In one of the most dramatic resignations since the fall of Margaret Thatcher, Mr Duncan Smith sent Prime Minister David Cameron a two-page letter on Friday that attacked a series of decisions to cut welfare

In Mr Osborne’s budget statement on Wednesday, the chancellor reduced money allocated to help disabled people while cutting taxes for the well paid.

While the disability-benefits cuts "are defensible in narrow terms, given the continuing deficit, they are not defensible in the way they were placed within a budget that benefits higher-earning taxpayers," Mr Duncan Smith wrote. "I am unable to watch passively whilst certain policies are enacted in order to meet the fiscal self-imposed restraints that I believe are more and more perceived as distinctly political."

Mr Cameron responded with his own letter, saying he was "puzzled and disappointed" at Mr Duncan Smith’s decision to resign, and that those policies were being put on hold. "As a government, we have done a huge amount to get people into work, reduce unemployment and promote social justice," Mr Cameron wrote. "We all agreed that the increased resources being spent on disabled people should be properly managed and focused on those who need it most.

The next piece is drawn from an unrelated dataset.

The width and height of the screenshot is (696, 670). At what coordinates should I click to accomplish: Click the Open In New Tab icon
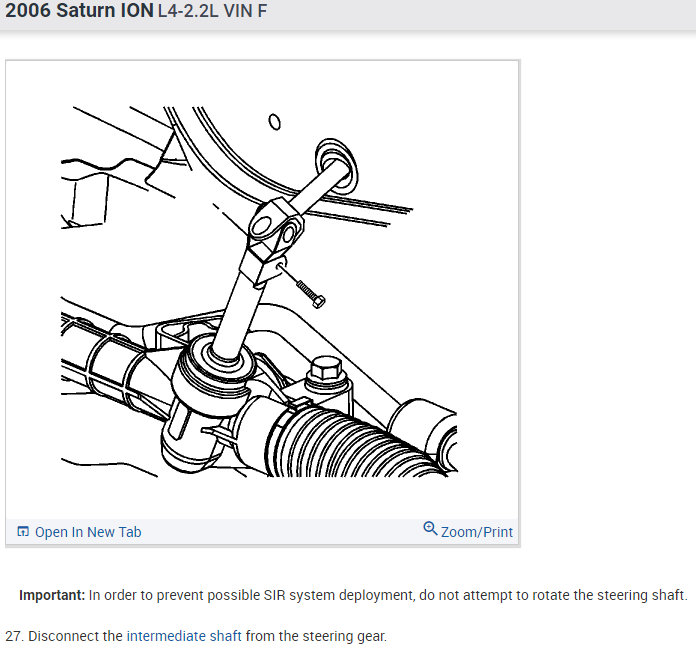click(23, 531)
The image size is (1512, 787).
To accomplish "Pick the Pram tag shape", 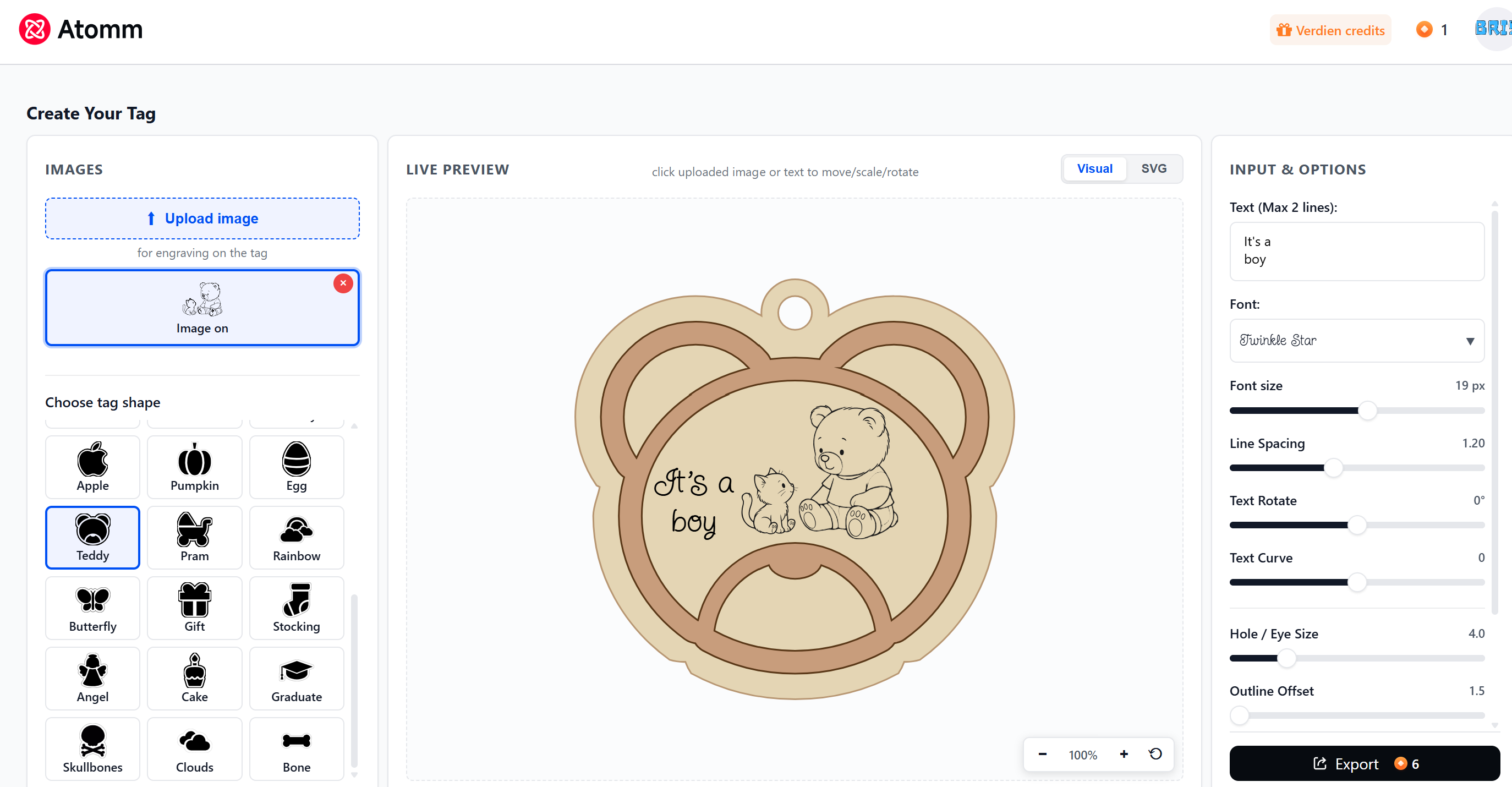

"That is why we collectively agreed — you, No. 10 and the Treasury — proposals which you and your department then announced a week ago. Today we agreed not to proceed with the policies in their current form and instead to work together to get these policies right over the coming months."

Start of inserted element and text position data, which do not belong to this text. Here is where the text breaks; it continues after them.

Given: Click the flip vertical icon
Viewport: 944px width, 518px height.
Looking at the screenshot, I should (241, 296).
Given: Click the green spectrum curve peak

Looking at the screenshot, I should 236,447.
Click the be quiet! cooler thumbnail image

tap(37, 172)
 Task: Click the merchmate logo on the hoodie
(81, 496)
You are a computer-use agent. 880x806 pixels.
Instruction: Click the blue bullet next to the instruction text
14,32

Reductions in the payments — welfare benefits to disabled people with care and mobility needs — would save the Treasury about £1.3bn in the 2020-21 tax year and a total of £4.4bn over five years, according to budget documents.

Mr Duncan Smith, 61, had widely been expected to leave the government following the June 23 referendum on membership of the European Union, in which he’s campaigning to leave the bloc, taking the opposite side from Cameron and Osborne. His departure now, accusing the pair of making welfare cuts for political reasons, is a deep wound to both men. Opposition Labour Party leader Jeremy Corbyn said the resignation "reveals a government in disarray".

‘Social justice’

Mr Duncan Smith has spent six years overseeing unpopular changes to benefits and has often been the subject of attacks from those who opposed the cuts. Having devoted his time since being ousted as party leader in 2003 to understanding the welfare system, the outgoing minister accused Mr Cameron and Mr Osborne in his letter on Friday of prioritising winning the support of older voters over "social justice."

"You are aware that I believe the cuts would have been even fairer to younger families and people of working age if we had been willing to reduce some of the benefits given to better-off pensioners, but I have attempted to work within the constraints that you and the Chancellor set," he wrote.

In both 2010 and 2015, Mr Cameron made pre-election promises to protect payments to retirees, who are the sector of the population most likely to vote.

Earlier on Friday, the government pledged to push ahead with the proposed cuts. While the budget initially attracted broad support from rank-and-file Tory lawmakers on Wednesday, concerns later began to be expressed about the changes to disability support.

Mr Corbyn said earlier on Friday he’d seek to force a vote in Parliament on the issue, hoping to attract enough dissident Conservatives to defeat the government and block the proposal.

Mr Osborne is also facing another rebellion over plans to increase sales tax on solar-energy equipment in line with an EU ruling.

"The budget has exposed George Osborne’s record of profound unfairness and economic failure," Mr Corbyn said in a statement. "The chancellor has failed the British people. He should follow the honorable course taken by Iain Duncan Smith and resign."